* **Data supplied**:
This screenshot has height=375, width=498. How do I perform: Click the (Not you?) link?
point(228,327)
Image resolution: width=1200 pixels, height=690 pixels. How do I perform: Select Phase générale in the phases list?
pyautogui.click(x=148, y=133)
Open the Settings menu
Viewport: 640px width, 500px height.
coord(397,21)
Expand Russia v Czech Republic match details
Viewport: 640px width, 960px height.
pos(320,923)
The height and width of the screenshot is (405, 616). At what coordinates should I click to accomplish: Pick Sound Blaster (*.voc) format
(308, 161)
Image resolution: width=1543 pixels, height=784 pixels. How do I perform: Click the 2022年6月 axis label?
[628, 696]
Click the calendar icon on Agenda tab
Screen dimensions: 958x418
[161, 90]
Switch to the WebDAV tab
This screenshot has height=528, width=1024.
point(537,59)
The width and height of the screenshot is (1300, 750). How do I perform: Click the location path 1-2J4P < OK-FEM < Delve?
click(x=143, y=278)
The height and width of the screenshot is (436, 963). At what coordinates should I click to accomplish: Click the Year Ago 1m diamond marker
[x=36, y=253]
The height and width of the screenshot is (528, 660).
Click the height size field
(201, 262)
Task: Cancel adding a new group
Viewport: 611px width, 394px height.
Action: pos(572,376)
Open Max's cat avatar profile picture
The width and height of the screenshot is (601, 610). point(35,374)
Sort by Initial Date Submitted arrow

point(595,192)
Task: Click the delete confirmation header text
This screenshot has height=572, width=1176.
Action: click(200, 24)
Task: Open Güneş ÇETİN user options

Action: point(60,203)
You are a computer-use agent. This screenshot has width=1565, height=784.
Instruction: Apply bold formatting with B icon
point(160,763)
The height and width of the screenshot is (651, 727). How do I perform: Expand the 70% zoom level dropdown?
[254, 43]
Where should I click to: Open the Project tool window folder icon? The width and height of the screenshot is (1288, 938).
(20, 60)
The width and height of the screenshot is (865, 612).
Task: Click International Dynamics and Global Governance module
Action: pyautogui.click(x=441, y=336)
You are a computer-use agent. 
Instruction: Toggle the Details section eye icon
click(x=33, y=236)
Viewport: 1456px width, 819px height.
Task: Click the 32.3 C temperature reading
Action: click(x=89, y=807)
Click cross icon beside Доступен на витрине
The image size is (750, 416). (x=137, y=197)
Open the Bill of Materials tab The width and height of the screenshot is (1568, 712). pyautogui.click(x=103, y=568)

* **Work to complete**: Show the lines above that have the word "agent".

* **Task solution**:
You are a computer-use agent. This screenshot has width=1565, height=784.
You are a computer-use agent. 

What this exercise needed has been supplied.